How many ways are there to distribute a deck of $52$ cards to $4$ players?

Question

This is a homework problem that me and my friend got confused on. It says:

"How many ways are there to distribute a deck of $52$ cards to $4$ players?"

The teacher clarified that each player does not have to have $13$ cards each, meaning $1$ player can have $52$ cards and the others have $0$, $2$ players have $26$, $26$, etc.

So my friend said that the answer should be $4^{52}$ because you have $52$ cards, and each card can be chosen by $1$ of the $4$ players. So you have $4$ options for the first card, $4$ options for the second card, $4$ options for the $52$nd card.

On the other hand, I said that the answer should be $C(4, 52)$, in other words, $\frac{55!}{52!3!}$, because you have $4$ players total with $52$ cards to distribute. Since the problem said the ways you can distribute the deck, the cards itself do not matter. So you are solving for the number of ways you can have $x_1 + x_2 + x_3 + x_4 = 52$ (with $x_1$ to $x_4$ being each player).

I really don't know which method is correct. Both methods make sense to me but clearly there can only be 1 correct answer.

Answer 1

Your friends method and the Stars and Bars method have one fatal difference between them.

The Stars and Bars method doesn't care which cards goes to whom; only the number of cards each player has is what distinguishes the different possibilities. Think of it as having $52$ cards but they are all blank.

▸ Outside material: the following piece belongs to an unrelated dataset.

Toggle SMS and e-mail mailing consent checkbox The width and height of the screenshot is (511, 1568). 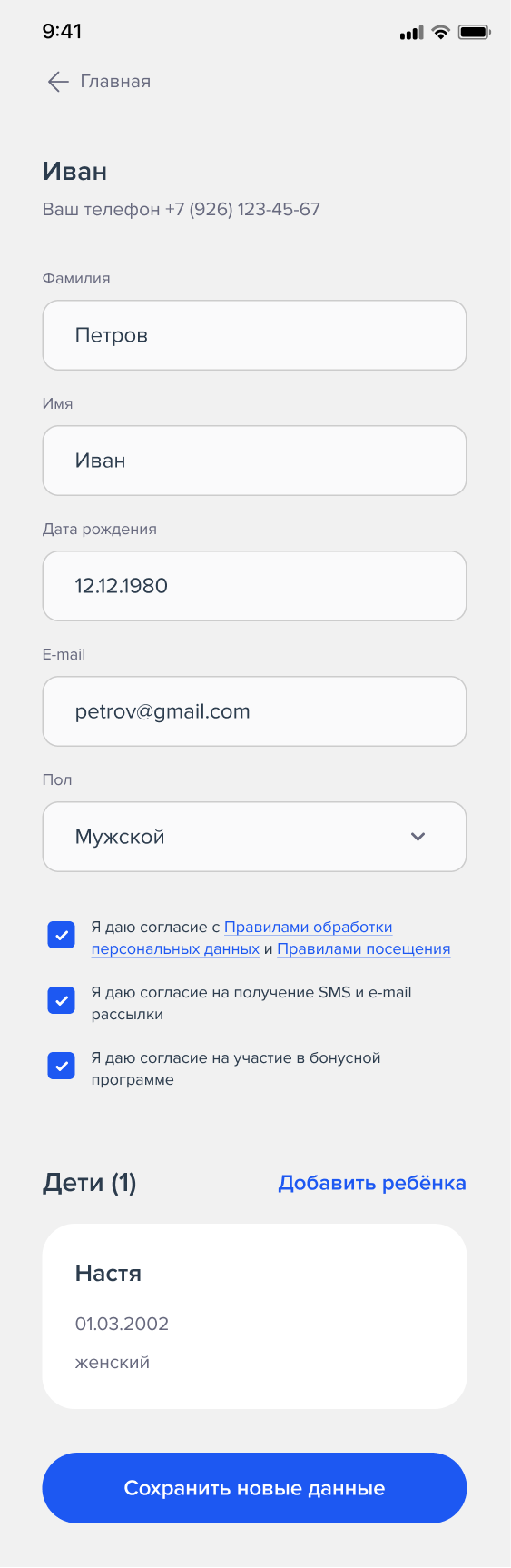[61, 1000]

Your friends method is actually correct in this case. What we want is the number of ways to distribute $52$ different cards between four people. For example, let player 1 have $51$ cards and player 2 have the last card while players 3 and 4 don't get any cards. Stars and bars would only count this outcome once, but that isn't correct. Maybe player 2 has the Ace of Spades, or the King of Clubs, or the $9$ of diamonds, etc. We need to consider these different outcomes when figuring out the total number of outcomes, which is $4^{52}$

Answer 2

Your friend is correct. What matters here is who receives which card.

There are four possible recipients for each of the $52$ cards, so there are $4^{52}$ ways to distribute the cards to four people without restriction.

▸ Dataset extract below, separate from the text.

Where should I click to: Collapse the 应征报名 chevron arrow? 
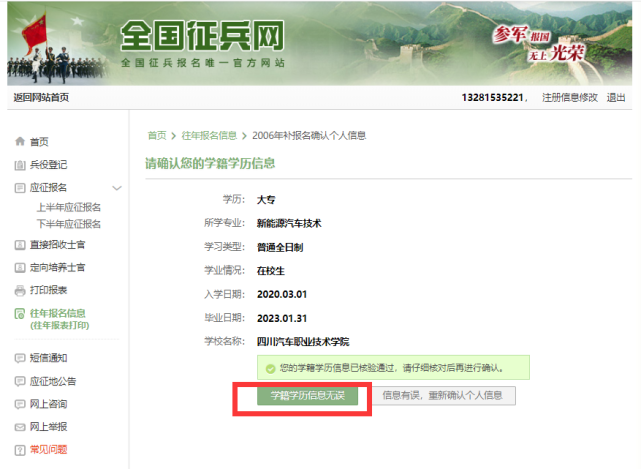click(117, 188)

What you counted is the number of ways of distributing $52$ identical index cards to four people. If the cards are indistinguishable, what matters is how many cards each person receives. If we let $x_i$ be the number of cards received by the $i$th person, then the number of ways of distributing $52$ indistinguishable index cards is the number of solutions of the equation $$x_1 + x_2 + x_3 + x_4 = 52$$ in the nonnegative integers. As you seem to be aware, this is equal to the number of ways of inserting three addition signs in a row of $52$ ones, which can be done in $$\binom{52 + 4 - 1}{4 - 1} = \binom{55}{3}$$ since we must choose which three of the $55$ positions required for $52$ ones and three addition signs will be filled with addition signs.